Content starts
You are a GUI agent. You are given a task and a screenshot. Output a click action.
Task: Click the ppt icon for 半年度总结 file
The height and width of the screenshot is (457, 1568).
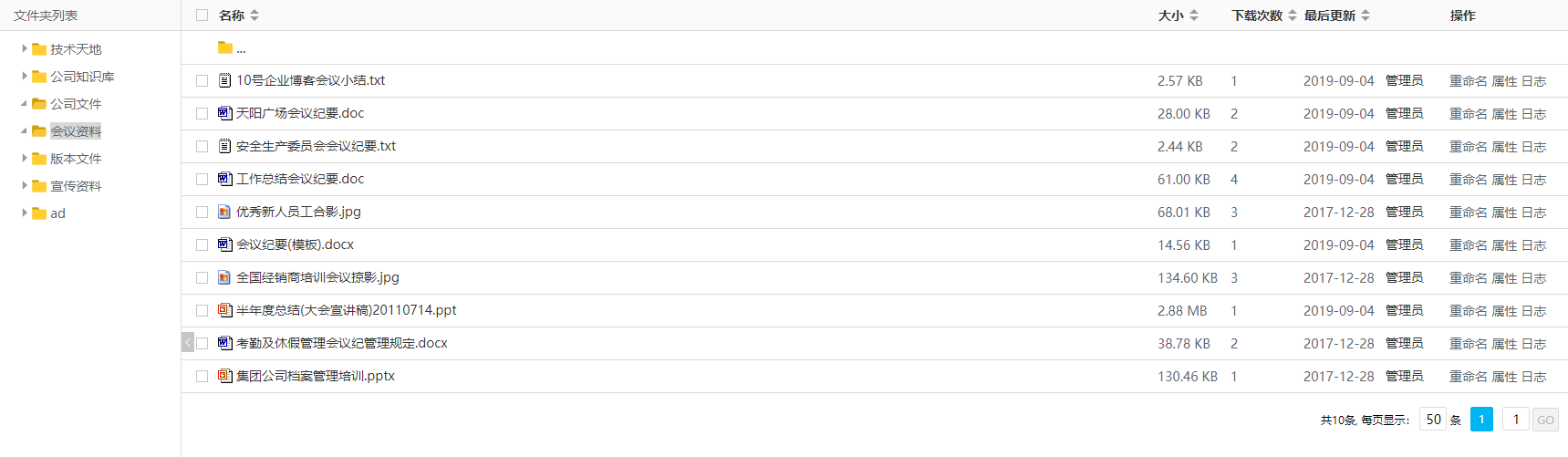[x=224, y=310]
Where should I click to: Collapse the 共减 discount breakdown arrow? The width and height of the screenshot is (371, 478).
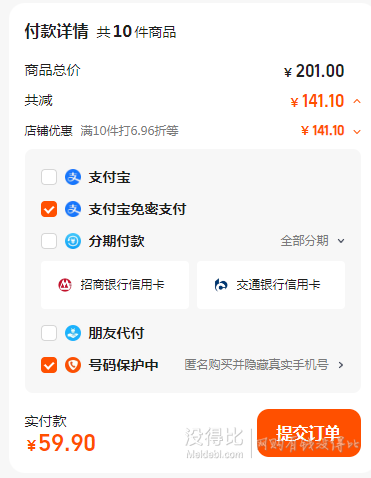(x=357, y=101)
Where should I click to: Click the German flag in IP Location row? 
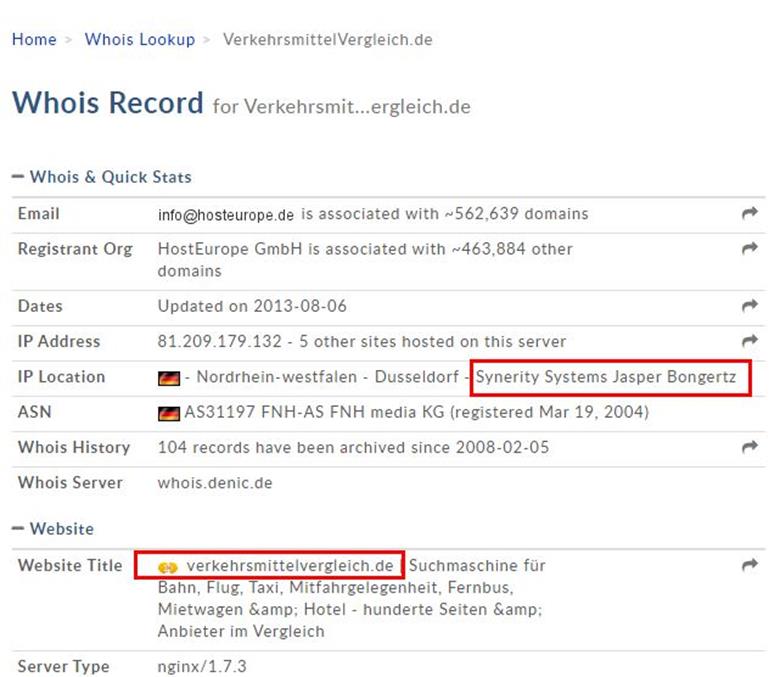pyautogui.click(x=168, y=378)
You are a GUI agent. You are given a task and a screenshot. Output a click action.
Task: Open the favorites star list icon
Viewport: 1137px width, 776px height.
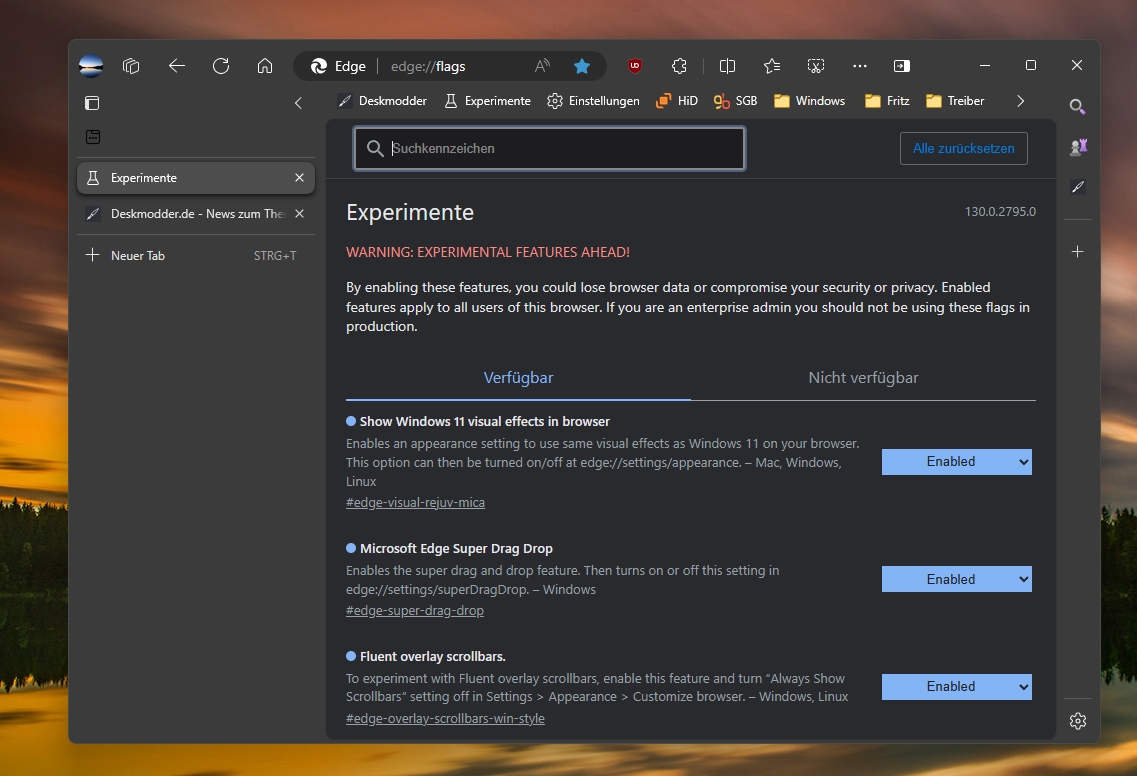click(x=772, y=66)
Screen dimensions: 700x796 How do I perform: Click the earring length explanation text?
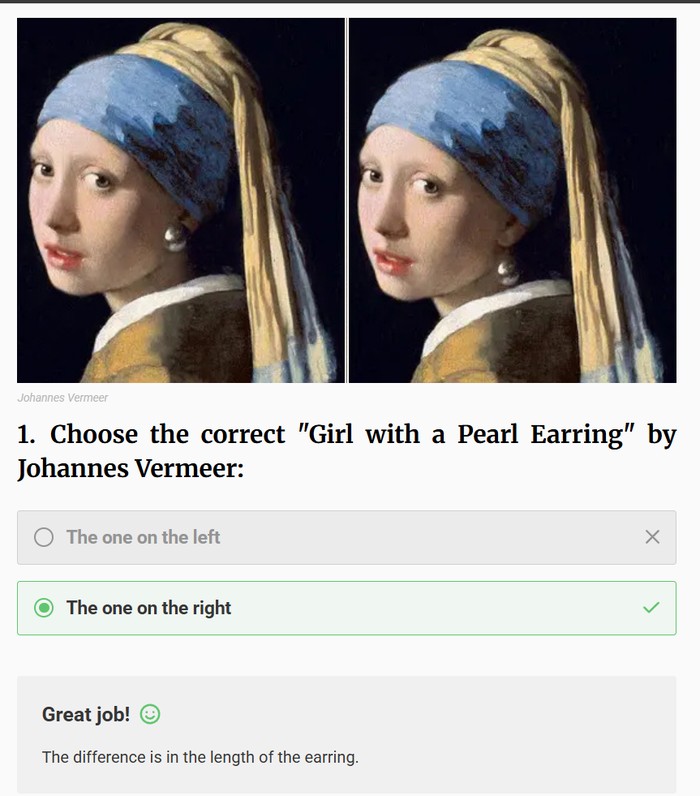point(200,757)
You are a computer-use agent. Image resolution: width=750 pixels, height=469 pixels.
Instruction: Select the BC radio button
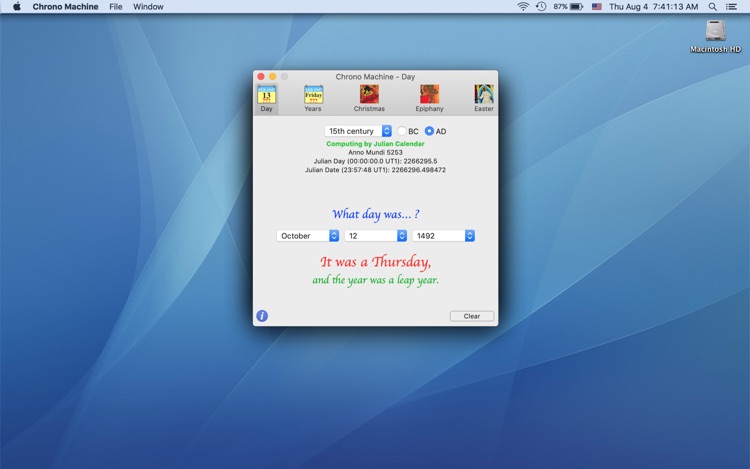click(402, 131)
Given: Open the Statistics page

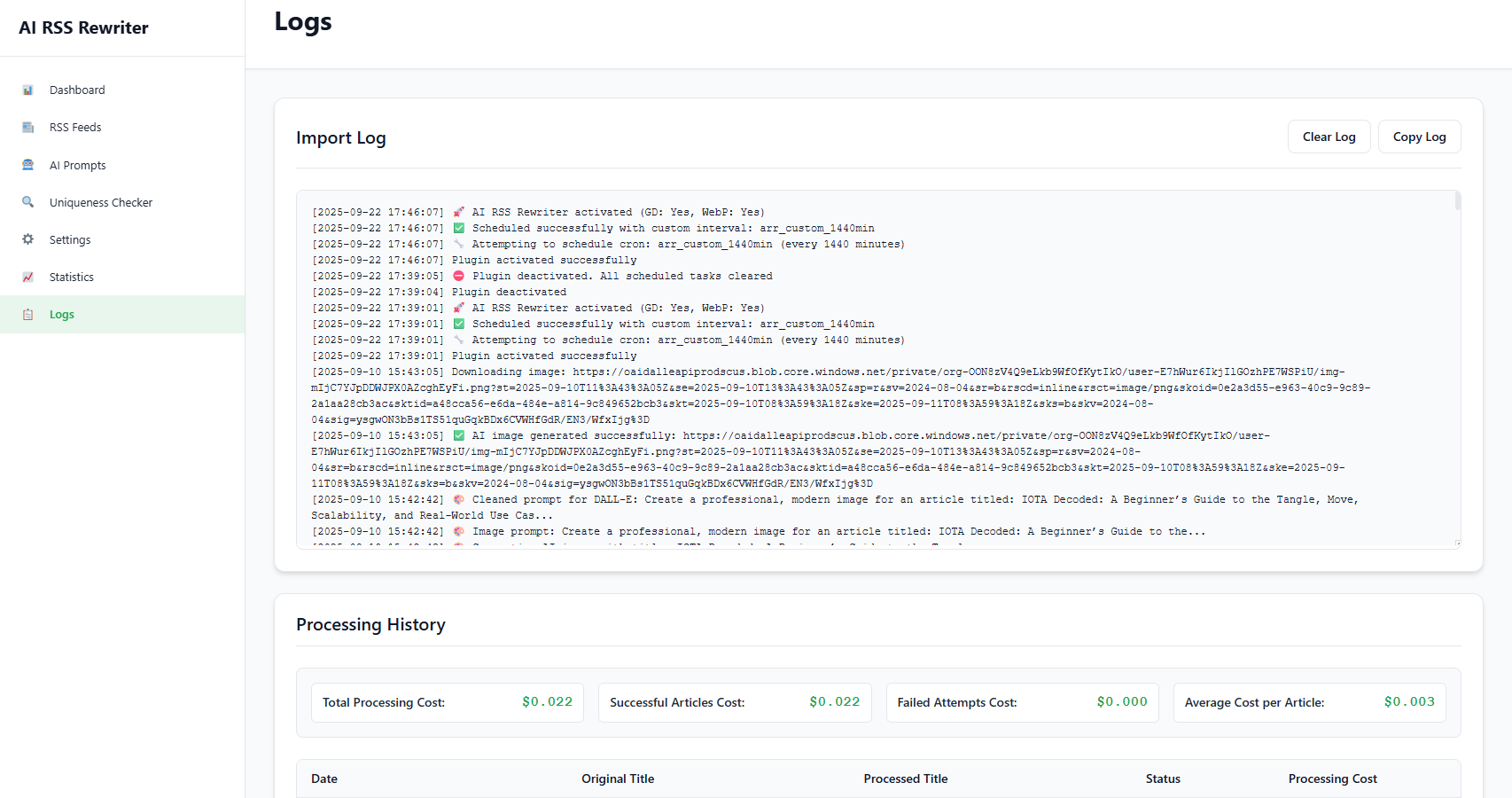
Content ends
Nothing but the lines from the start of the listing through the line with "Task: Open the favorites star list icon" belongs in the answer, each one retyped exactly and without pictures.

§ ANSWER:
You are a GUI agent. You are given a task and a screenshot. Output a click action.
Task: Click the ppt icon for 半年度总结 file
The height and width of the screenshot is (457, 1568).
[x=224, y=310]
Where should I click to: Collapse the 共减 discount breakdown arrow? The width and height of the screenshot is (371, 478).
(x=357, y=101)
Where should I click to: Click the German flag in IP Location row? 
pyautogui.click(x=168, y=378)
You are a GUI agent. You are given a task and a screenshot. Output a click action.
Task: Open the favorites star list icon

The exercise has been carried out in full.